The counter is per-test and scoped to the same parent job as the original flake. Matrix entries roll up to the parent name — e.g. identity-tests/identity-tests - elasticsearch9 rolls up to identity-tests. A clean run in a different job does not advance the counter.

Re-runs of the same SHA count just like runs on later commits. Authors don't have to push throwaway commits to bank evidence — but the gate is only reachable after a real modification, so re-run-spam alone does not advance the counter.

What developers see

The gate maintains a single PR comment, identified by the hidden marker . Its content reflects the current state.

Active alert

# ⚠️ New Flaky Tests Detected

This PR introduces **1 new flaky test(s)** that are not currently
flaky on `main`, `stable/*`, or in any other open PR.

- **shouldFlushBatchWhenFull**
  - Jobs: `general-unit-tests`
  - Package: `io.camunda.exporter.appint.subscription`
  - Class: `SubscriptionTest`
  - State:
    - First flagged at: `abc1234`
    - Method last modified at: — (no fix detected)
    - Clean re-runs since fix: 0 / 3
    - Last observed: 2026-06-03 09:42:00 UTC

---

**What to do:**
1. Fix the flaky test method, push the commit, then let CI run 3 times.
2. If unrelated to your changes: add the `ci:flaky-test-bypass` label.

Active alert after a fix attempt

  - State:
    - First flagged at: `abc1234`
    - Method last modified at: `def5678`
    - Clean re-runs since fix: 2 / 3
    - Last observed: 2026-06-03 10:21:00 UTC

The counter advances each time CI runs and the test passes cleanly in the originally affected job.

Mixed: some active, some cleared

# ⚠️ New Flaky Tests Detected
...
- **stillBroken** ...

<details>
<summary>1 cleared test(s) (history)</summary>

- ~~**alreadyFixed**~~
  - ~~Class: `SomeIT`~~
  - ~~cleared on `def5678` after 3 clean re-runs~~

</details>

All clear

# ✅ Cleared — No outstanding new flakes

All previously flagged tests cleared via fix + 3 clean re-runs, or via
`ci:flaky-test-bypass` label.

<details>
<summary>Previous warning</summary>
... strikethrough history ...
</details>

The "Cleared" headline is intentionally distinct from the legacy "Resolved" word — the old "Resolved" template fired on any retry-luck pass, and reusing it would conflate the two behaviors.

When the gate runs

The job runs on pull_request events from non-fork repos, with these exclusions:

PRs from monorepo-devops-automation[bot] (backport bot).
PRs from renovate[bot] — dependency bumps don't introduce flakes; any flake they hit is pre-existing infra noise.

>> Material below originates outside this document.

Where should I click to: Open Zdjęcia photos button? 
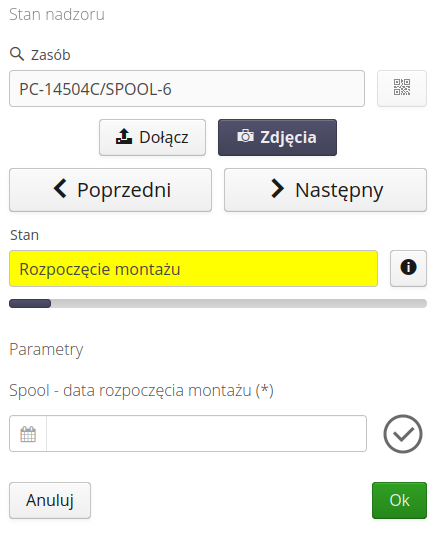tap(278, 137)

See #53683 for the rationale.
PRs whose head_ref starts with backport (manually-named backports).

Direct fixes pushed to stable/* branches by humans still run the gate.

Common scenarios

A. PR introduces a genuine new flake

CI runs; test flakes; bot posts active alert. clean_runs_since_modified: 0 / 3.
Author edits the test method (or the production code it exercises), pushes commit.
Gate detects the modification via git log -L; Method last modified at updates.
Next CI runs; test passes cleanly; counter advances 0 → 1 → 2 → 3.
At counter 3, status flips to cleared_via_fix; comment becomes "✅ Cleared".

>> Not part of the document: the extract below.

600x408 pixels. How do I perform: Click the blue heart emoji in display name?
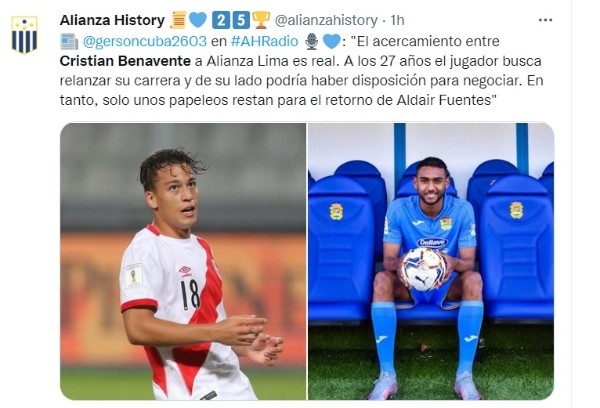198,20
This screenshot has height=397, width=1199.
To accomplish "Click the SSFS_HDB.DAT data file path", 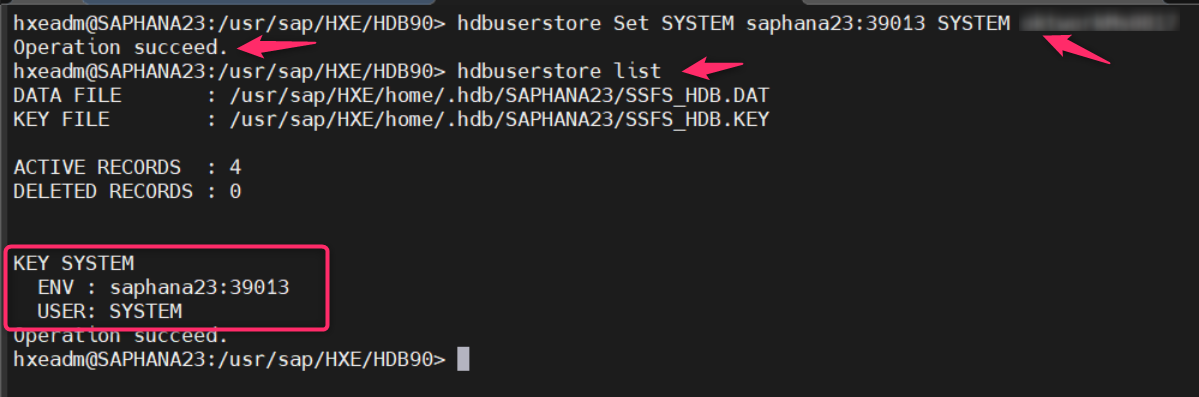I will point(500,96).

B. PR triggers an unrelated flake

CI runs; test flakes; bot posts active alert.
Author concludes the flake is pre-existing infra noise.
Author opens a kind/flake issue documenting the test, job, and run.
Author applies the ci:flaky-test-bypass label.
Next CI runs; all active entries → cleared_via_bypass; comment becomes "✅ Cleared".

C. Author tries to merge by re-running CI repeatedly

CI runs; test flakes; bot posts active alert. Method last modified at: —.
Author hits "Re-run jobs" three times without touching the code.
Each run sees the test pass on retry. Counter stays at 0 — there's no modification, so the counter doesn't increment regardless of how many clean runs accumulate.
Alert remains active; merge stays blocked.
Author has to either actually fix the test or apply the bypass label.

D. Author force-pushes to rewrite history

CI runs on commit X; test flakes; entry stored with first_flagged_sha: X.
Author rebases the branch; new HEAD is Y; commit X is no longer reachable.
Next CI run: gate re-evaluates against the new history.
- If the offending code is still present and the test still flakes → entry stays active; counter logic continues with a new anchor SHA via git log -L against merge-base(base_ref, HEAD)..HEAD.
- If the offending code was dropped from the new history AND the test isn't flaking → entry → dropped_force_push; alert clears.
There's no way to force-push to silence an active flake — the gate always re-evaluates and re-detects the modification (or its absence).

Workflow integration

The detect-new-flaky-tests job is defined in .github/workflows/ci.yml. The job stays thin: it computes the run-specific context (bypass label, ran-jobs JSON from needs.*.result, BigQuery baseline) and hands it to the detect-new-flaky-tests composite action, which owns all sticky-state plumbing. Key implementation details:

Checkout uses fetch-depth: 0 because git log -L requires full history.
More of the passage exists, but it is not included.